The process of rehabilitating from microfracture surgery is long and arduous.

According to the Steadman Clinic in Vail, Colo., where Oden had his first microfracture surgery on his left knee, the rehab begins immediately after surgery with a continuous passive motion that helps increase the range of motion. Slowly, the patient is able to build up strength in the knees and can begin participating in sports such as basketball that require pivoting, cutting and jumping four to six months after the procedure.

However, the success rate for professional athletes coming back from microfracture surgery is promising.

In January, Dr. Harlan Selesnick, the Heat’s team doctor, wrote about microfracture surgery in his weekly column published by the Miami Herald. He mentioned a study of professional athletes that showed that “40 percent of the athletes who received microfracture surgery return to play at their previous level, 40 percent return to play in a diminished capacity and 20 percent were unable to return to professional sports.”

Oden’s patience has been tested many times in the past four years as he has inched closer to joining the 80 percent who come back and play. He said he can’t rush himself and risk injuring his knee again, so perseverance is the only option.

“With everything I’ve been through, I’ve got to be patient,” Oden said. “I understand my knee is a work in progress, so I’m going to make sure I’m not going to injure it again. The only thing I can do is be patient.”

Whenever fans see Oden hit the deck, they are going to hold their breath. Heck, even his teammates and coaches are likely to do the same. But Spoelstra said he won’t let that be a distraction.

“You have to get past it,” he said. “We’re not even thinking about that. Once he’s out there, he’s playing without any restrictions. You can’t hesitate, you can’t over think your reactions. And that’s part of the process.”


Titus has known Oden since the two were in the seventh grade in 2001. They played on the same team for much of the time from then until Oden went to Ohio State, where Titus was a walk-on. Oden lives down the street from Titus in Indiana during the offseason, and Titus said they talk about once a month.

Despite the close relationship, Titus said he struggles to understand what Oden’s thought process has been throughout this ordeal other than gleaning some basic principles about Oden’s mind-set.

“He knows now that he’s on borrowed time,” Titus said. “He’s taking nothing for granted in that regard. He’s just focusing day-by-day and just blessed to have an opportunity, and he’s just really humble about it.”

At this point, Oden is making the most of his opportunities with the Heat, whenever they come. He has proved he has not lost his skills and can still glide smoothly up and down the court for six or seven minutes at a time.

Spoelstra said Oden has all the tools necessary to be a consistent player in the NBA, he just won’t rush the development and healing process and risk losing him for a long period of time — another long period of time.
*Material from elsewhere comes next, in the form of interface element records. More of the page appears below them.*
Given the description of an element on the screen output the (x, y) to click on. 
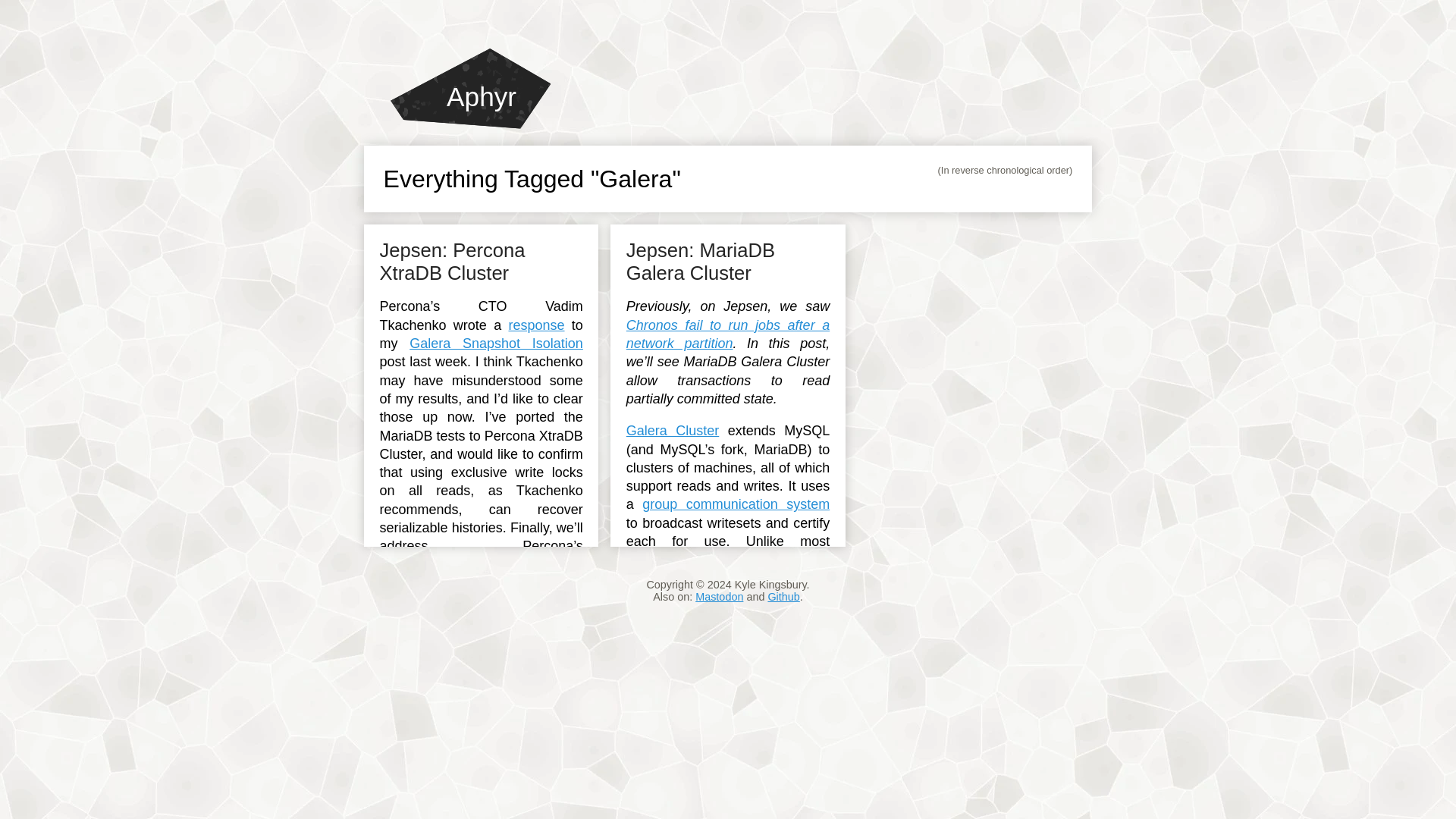
Galera Snapshot Isolation (496, 343)
group communication system (735, 503)
response (536, 324)
Jepsen: Percona XtraDB Cluster (451, 260)
Aphyr (470, 88)
Galera Cluster (672, 430)
Chronos fail to run jobs after a network partition (727, 334)
Jepsen: MariaDB Galera Cluster (700, 260)
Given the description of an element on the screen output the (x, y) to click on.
“He’s a great kid,” Spoelstra said. “He’s been extremely diligent with his work. What we’re trying not to do is fast-track. There’s a big-time process that we need to be patient with.”

The Heat will continue to be cautious with Oden and evaluate him on a daily basis. Oden said he hopes the worst is behind him, but there will surely be a rocky road ahead.

However, his future is still murky as the results of the experiment play out. He is hopeful he will showcase his natural abilities to the rest of the league, and if he can continue to prove himself valuable to the Heat this year, the door will be open for him to become a regular player in the NBA once again.

“Greg’s role moving forward is predicated on what Greg does the rest of the season,” Conley said. “His future is on his shoulders, not Miami’s.”